[Source data]
►

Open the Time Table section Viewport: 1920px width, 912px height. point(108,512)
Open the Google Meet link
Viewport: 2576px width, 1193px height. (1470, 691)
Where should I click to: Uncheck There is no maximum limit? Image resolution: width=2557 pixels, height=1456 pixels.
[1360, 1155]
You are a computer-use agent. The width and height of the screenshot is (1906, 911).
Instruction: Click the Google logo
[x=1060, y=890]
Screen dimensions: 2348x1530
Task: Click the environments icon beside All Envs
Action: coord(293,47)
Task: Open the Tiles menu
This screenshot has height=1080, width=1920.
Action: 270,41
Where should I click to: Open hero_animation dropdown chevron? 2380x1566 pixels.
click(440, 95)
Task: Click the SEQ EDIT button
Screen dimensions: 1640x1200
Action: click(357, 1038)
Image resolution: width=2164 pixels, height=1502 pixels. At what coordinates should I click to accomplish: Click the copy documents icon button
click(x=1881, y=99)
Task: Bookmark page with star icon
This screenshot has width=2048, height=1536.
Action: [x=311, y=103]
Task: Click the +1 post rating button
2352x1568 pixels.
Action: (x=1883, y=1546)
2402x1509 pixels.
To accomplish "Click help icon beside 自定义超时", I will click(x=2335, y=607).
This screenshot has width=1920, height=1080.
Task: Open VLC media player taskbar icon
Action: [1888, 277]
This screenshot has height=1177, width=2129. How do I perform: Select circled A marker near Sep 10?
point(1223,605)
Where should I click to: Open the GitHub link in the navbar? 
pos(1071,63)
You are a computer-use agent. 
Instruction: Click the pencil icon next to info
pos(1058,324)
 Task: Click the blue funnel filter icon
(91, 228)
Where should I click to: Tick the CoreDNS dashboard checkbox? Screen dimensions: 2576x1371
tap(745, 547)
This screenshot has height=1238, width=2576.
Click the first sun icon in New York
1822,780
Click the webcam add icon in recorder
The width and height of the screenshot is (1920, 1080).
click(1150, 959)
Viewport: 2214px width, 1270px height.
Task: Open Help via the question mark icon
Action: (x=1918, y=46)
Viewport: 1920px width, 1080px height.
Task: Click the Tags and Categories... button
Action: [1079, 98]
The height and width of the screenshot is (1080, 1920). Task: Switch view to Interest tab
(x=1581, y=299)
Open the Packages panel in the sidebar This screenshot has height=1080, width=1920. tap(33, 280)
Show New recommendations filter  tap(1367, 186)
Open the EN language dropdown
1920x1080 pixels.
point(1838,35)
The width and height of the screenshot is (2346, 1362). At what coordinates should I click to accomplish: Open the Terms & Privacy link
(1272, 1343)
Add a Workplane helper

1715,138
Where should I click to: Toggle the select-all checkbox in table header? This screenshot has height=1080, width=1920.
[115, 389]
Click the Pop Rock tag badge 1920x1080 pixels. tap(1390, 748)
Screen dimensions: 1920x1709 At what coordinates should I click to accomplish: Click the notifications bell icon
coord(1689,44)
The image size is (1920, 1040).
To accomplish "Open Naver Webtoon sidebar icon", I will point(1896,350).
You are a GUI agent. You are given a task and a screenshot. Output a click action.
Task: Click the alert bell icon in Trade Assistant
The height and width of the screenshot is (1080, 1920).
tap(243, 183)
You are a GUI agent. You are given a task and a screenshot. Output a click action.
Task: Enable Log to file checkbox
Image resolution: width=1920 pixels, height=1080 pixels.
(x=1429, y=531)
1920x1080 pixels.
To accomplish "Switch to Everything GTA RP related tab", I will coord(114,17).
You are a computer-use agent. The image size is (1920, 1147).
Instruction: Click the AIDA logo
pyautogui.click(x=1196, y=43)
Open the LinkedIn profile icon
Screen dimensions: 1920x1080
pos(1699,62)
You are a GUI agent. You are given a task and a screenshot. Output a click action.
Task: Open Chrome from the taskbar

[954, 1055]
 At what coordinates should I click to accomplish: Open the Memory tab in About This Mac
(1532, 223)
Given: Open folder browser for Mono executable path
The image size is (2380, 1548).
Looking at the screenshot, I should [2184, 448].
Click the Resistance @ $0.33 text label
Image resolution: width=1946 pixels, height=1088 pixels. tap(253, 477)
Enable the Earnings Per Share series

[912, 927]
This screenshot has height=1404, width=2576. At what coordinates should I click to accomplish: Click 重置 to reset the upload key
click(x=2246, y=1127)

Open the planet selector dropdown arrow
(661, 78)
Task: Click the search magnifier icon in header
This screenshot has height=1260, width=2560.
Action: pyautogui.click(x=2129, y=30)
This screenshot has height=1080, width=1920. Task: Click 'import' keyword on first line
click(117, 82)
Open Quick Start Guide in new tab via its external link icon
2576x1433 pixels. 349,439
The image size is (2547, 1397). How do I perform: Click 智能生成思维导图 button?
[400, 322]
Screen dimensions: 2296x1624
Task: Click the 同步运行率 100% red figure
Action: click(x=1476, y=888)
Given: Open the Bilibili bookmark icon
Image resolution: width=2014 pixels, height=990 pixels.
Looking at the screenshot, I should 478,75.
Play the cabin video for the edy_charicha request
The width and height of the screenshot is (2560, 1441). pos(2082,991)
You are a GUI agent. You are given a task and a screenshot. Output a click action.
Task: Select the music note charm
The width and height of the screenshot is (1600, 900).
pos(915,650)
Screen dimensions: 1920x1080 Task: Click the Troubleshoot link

◄

## TASK TO CARRY OUT
Restate each of the entries above verbatim.

## SOLUTION
Open the Time Table section Viewport: 1920px width, 912px height. point(108,512)
Open the Google Meet link
Viewport: 2576px width, 1193px height. (1470, 691)
Where should I click to: Uncheck There is no maximum limit? Image resolution: width=2557 pixels, height=1456 pixels.
[1360, 1155]
You are a computer-use agent. The width and height of the screenshot is (1906, 911).
Instruction: Click the Google logo
[x=1060, y=890]
Screen dimensions: 2348x1530
Task: Click the environments icon beside All Envs
Action: coord(293,47)
Task: Open the Tiles menu
This screenshot has height=1080, width=1920.
Action: 270,41
Where should I click to: Open hero_animation dropdown chevron? 2380x1566 pixels.
click(440, 95)
Task: Click the SEQ EDIT button
Screen dimensions: 1640x1200
Action: click(357, 1038)
Image resolution: width=2164 pixels, height=1502 pixels. At what coordinates should I click to accomplish: Click the copy documents icon button
click(x=1881, y=99)
Task: Bookmark page with star icon
This screenshot has width=2048, height=1536.
Action: [x=311, y=103]
Task: Click the +1 post rating button
2352x1568 pixels.
Action: (x=1883, y=1546)
2402x1509 pixels.
To accomplish "Click help icon beside 自定义超时", I will click(x=2335, y=607).
This screenshot has width=1920, height=1080.
Task: Open VLC media player taskbar icon
Action: [1888, 277]
This screenshot has height=1177, width=2129. How do I perform: Select circled A marker near Sep 10?
point(1223,605)
Where should I click to: Open the GitHub link in the navbar? 
pos(1071,63)
You are a computer-use agent. 
Instruction: Click the pencil icon next to info
pos(1058,324)
 Task: Click the blue funnel filter icon
(91, 228)
Where should I click to: Tick the CoreDNS dashboard checkbox? Screen dimensions: 2576x1371
tap(745, 547)
This screenshot has height=1238, width=2576.
Click the first sun icon in New York
1822,780
Click the webcam add icon in recorder
The width and height of the screenshot is (1920, 1080).
click(1150, 959)
Viewport: 2214px width, 1270px height.
Task: Open Help via the question mark icon
Action: (x=1918, y=46)
Viewport: 1920px width, 1080px height.
Task: Click the Tags and Categories... button
Action: [1079, 98]
The height and width of the screenshot is (1080, 1920). Task: Switch view to Interest tab
(x=1581, y=299)
Open the Packages panel in the sidebar This screenshot has height=1080, width=1920. tap(33, 280)
Show New recommendations filter  tap(1367, 186)
Open the EN language dropdown
1920x1080 pixels.
point(1838,35)
The width and height of the screenshot is (2346, 1362). At what coordinates should I click to accomplish: Open the Terms & Privacy link
(1272, 1343)
Add a Workplane helper

1715,138
Where should I click to: Toggle the select-all checkbox in table header? This screenshot has height=1080, width=1920.
[115, 389]
Click the Pop Rock tag badge 1920x1080 pixels. tap(1390, 748)
Screen dimensions: 1920x1709 At what coordinates should I click to accomplish: Click the notifications bell icon
coord(1689,44)
The image size is (1920, 1040).
To accomplish "Open Naver Webtoon sidebar icon", I will point(1896,350).
You are a GUI agent. You are given a task and a screenshot. Output a click action.
Task: Click the alert bell icon in Trade Assistant
The height and width of the screenshot is (1080, 1920).
tap(243, 183)
You are a GUI agent. You are given a task and a screenshot. Output a click action.
Task: Enable Log to file checkbox
Image resolution: width=1920 pixels, height=1080 pixels.
(x=1429, y=531)
1920x1080 pixels.
To accomplish "Switch to Everything GTA RP related tab", I will coord(114,17).
You are a computer-use agent. The image size is (1920, 1147).
Instruction: Click the AIDA logo
pyautogui.click(x=1196, y=43)
Open the LinkedIn profile icon
Screen dimensions: 1920x1080
pos(1699,62)
You are a GUI agent. You are given a task and a screenshot. Output a click action.
Task: Open Chrome from the taskbar

[954, 1055]
 At what coordinates should I click to accomplish: Open the Memory tab in About This Mac
(1532, 223)
Given: Open folder browser for Mono executable path
The image size is (2380, 1548).
Looking at the screenshot, I should [2184, 448].
Click the Resistance @ $0.33 text label
Image resolution: width=1946 pixels, height=1088 pixels. tap(253, 477)
Enable the Earnings Per Share series

[912, 927]
This screenshot has height=1404, width=2576. At what coordinates should I click to accomplish: Click 重置 to reset the upload key
click(x=2246, y=1127)

Open the planet selector dropdown arrow
(661, 78)
Task: Click the search magnifier icon in header
This screenshot has height=1260, width=2560.
Action: pyautogui.click(x=2129, y=30)
This screenshot has height=1080, width=1920. Task: Click 'import' keyword on first line
click(117, 82)
Open Quick Start Guide in new tab via its external link icon
2576x1433 pixels. 349,439
The image size is (2547, 1397). How do I perform: Click 智能生成思维导图 button?
[400, 322]
Screen dimensions: 2296x1624
Task: Click the 同步运行率 100% red figure
Action: click(x=1476, y=888)
Given: Open the Bilibili bookmark icon
Image resolution: width=2014 pixels, height=990 pixels.
Looking at the screenshot, I should 478,75.
Play the cabin video for the edy_charicha request
The width and height of the screenshot is (2560, 1441). pos(2082,991)
You are a GUI agent. You are given a task and a screenshot. Output a click action.
Task: Select the music note charm
The width and height of the screenshot is (1600, 900).
pos(915,650)
Screen dimensions: 1920x1080 Task: Click the Troubleshoot link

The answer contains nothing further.